Data extracts Start Marker

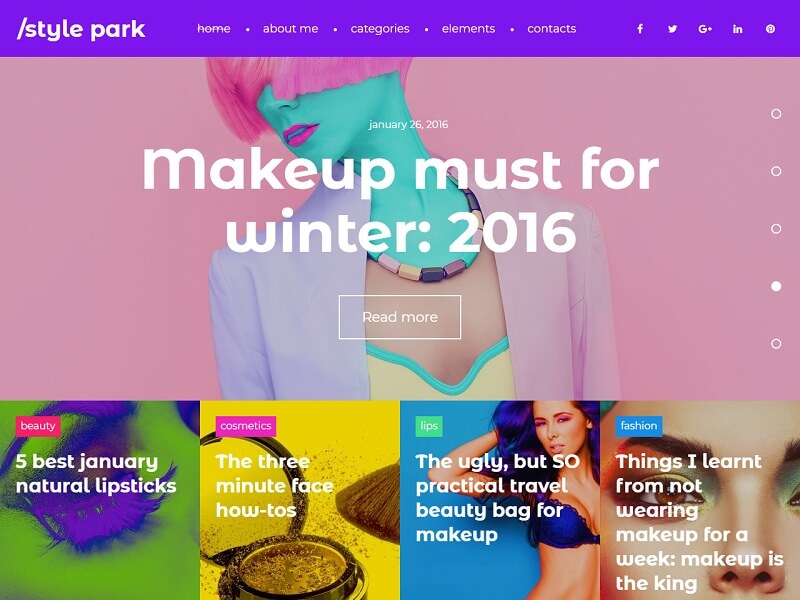
Task: Select the first slider pagination dot
Action: 776,114
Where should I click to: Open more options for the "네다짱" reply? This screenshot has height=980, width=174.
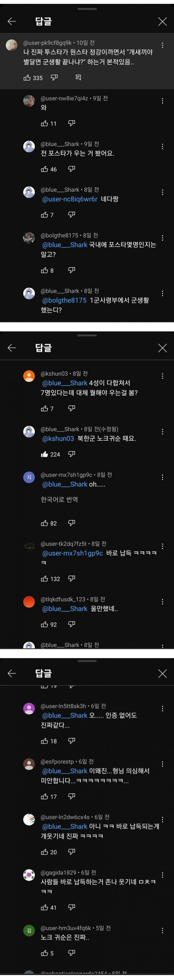click(x=163, y=192)
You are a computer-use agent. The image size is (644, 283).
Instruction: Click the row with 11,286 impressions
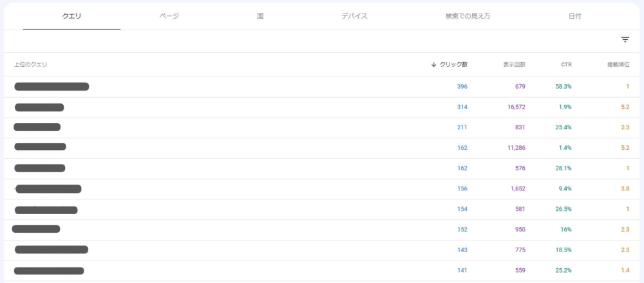click(322, 148)
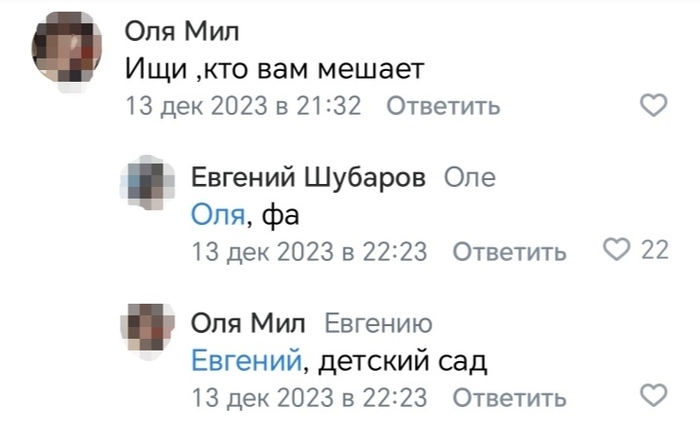700x441 pixels.
Task: Open the '13 дек 2023 в 21:32' timestamp
Action: pyautogui.click(x=242, y=106)
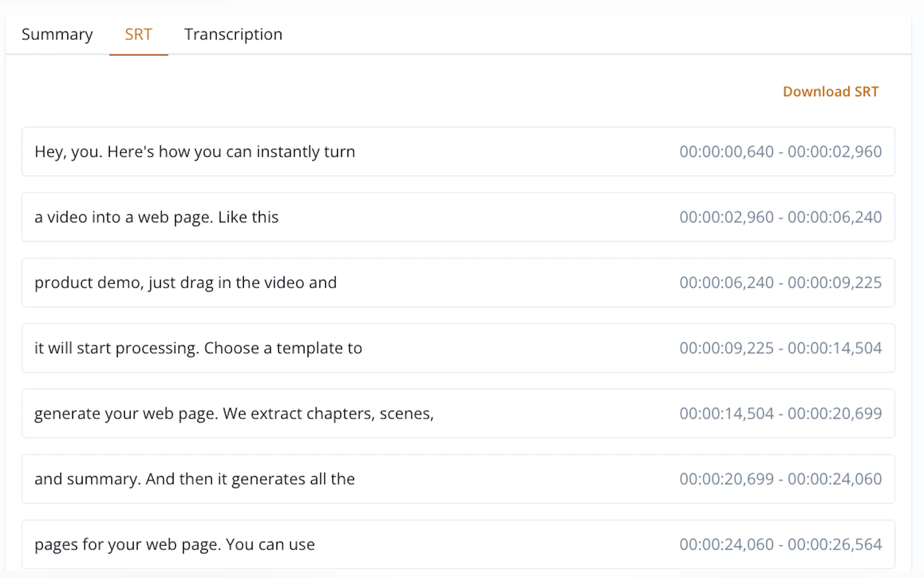The height and width of the screenshot is (578, 924).
Task: Click the time range 00:00:09,225 - 00:00:14,504
Action: tap(780, 348)
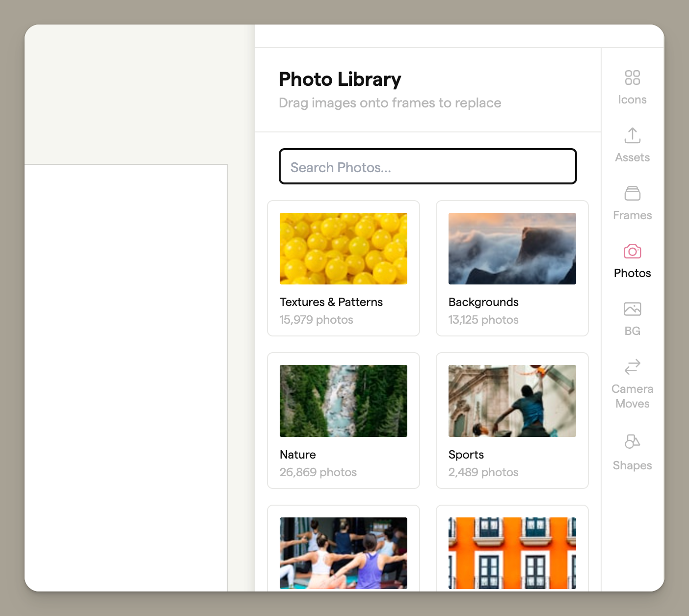The width and height of the screenshot is (689, 616).
Task: Open the Nature forest river thumbnail
Action: click(x=343, y=401)
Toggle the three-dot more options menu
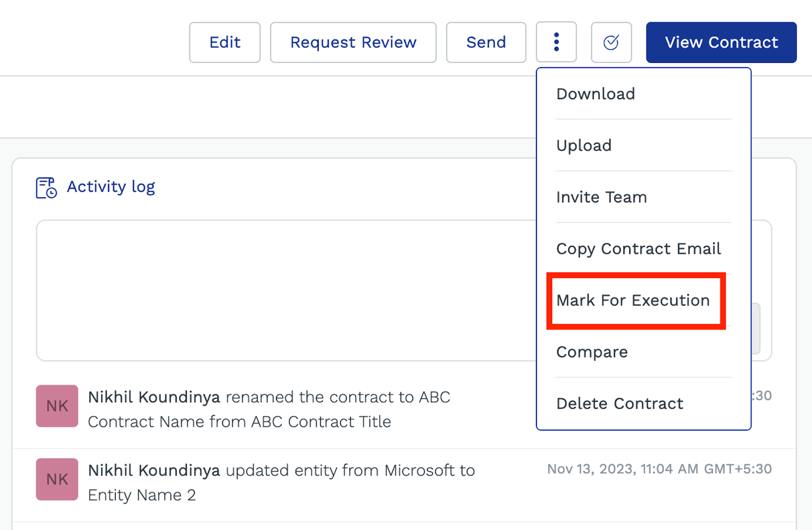The width and height of the screenshot is (812, 530). (556, 42)
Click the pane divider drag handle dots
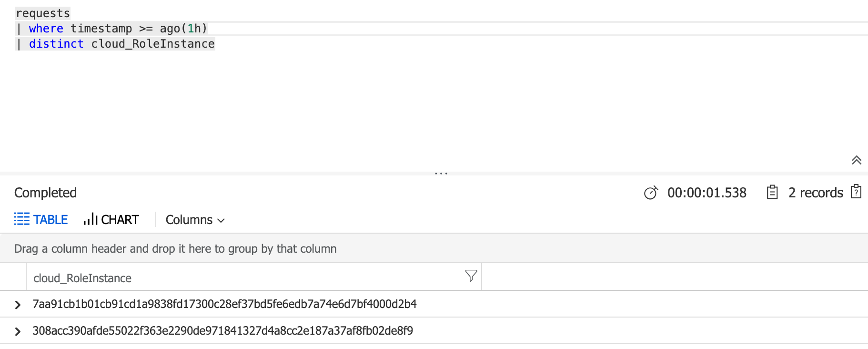This screenshot has height=349, width=868. (441, 173)
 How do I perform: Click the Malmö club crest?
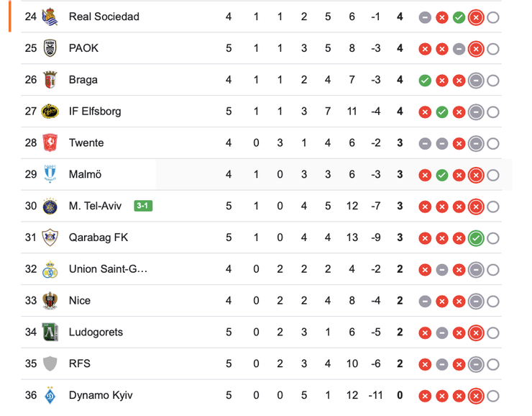(x=50, y=174)

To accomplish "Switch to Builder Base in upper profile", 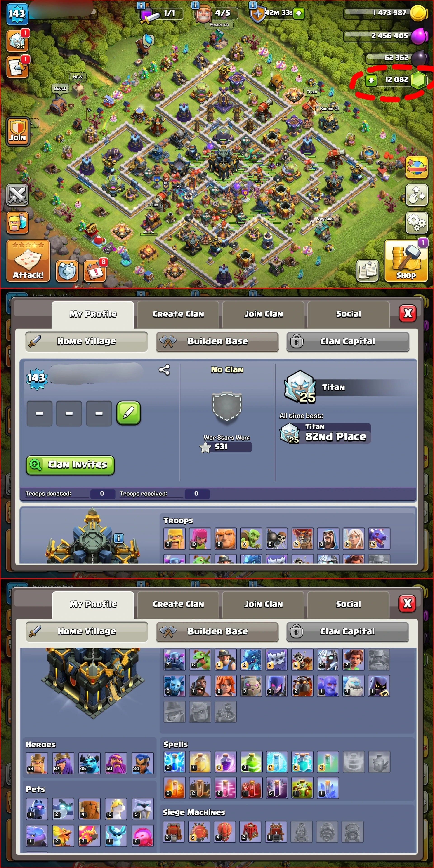I will (217, 342).
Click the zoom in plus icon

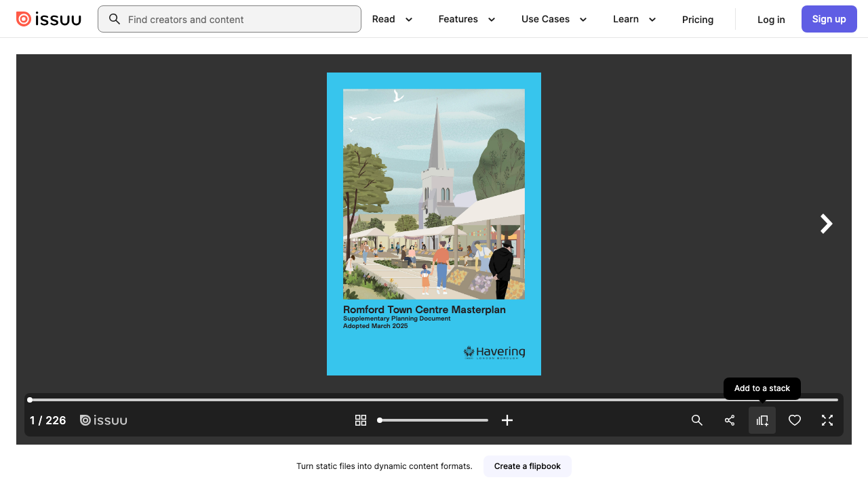507,420
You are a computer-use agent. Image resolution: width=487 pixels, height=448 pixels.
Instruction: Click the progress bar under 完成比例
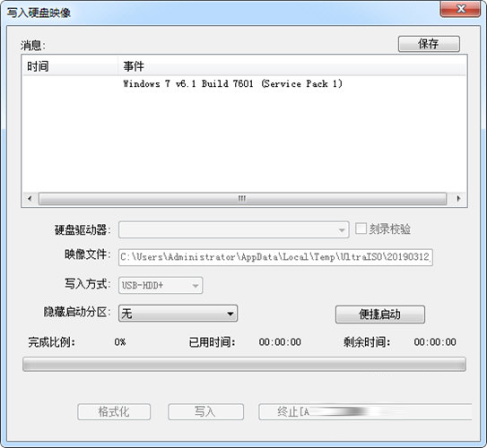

Data extracts End Marker

> [What is being asked]
All lines of the records above with the word "agent" in them are to be copied.

> [Answer to this task]
You are a computer-use agent. The image size is (644, 283).
You are a computer-use agent. Image resolution: width=487 pixels, height=448 pixels.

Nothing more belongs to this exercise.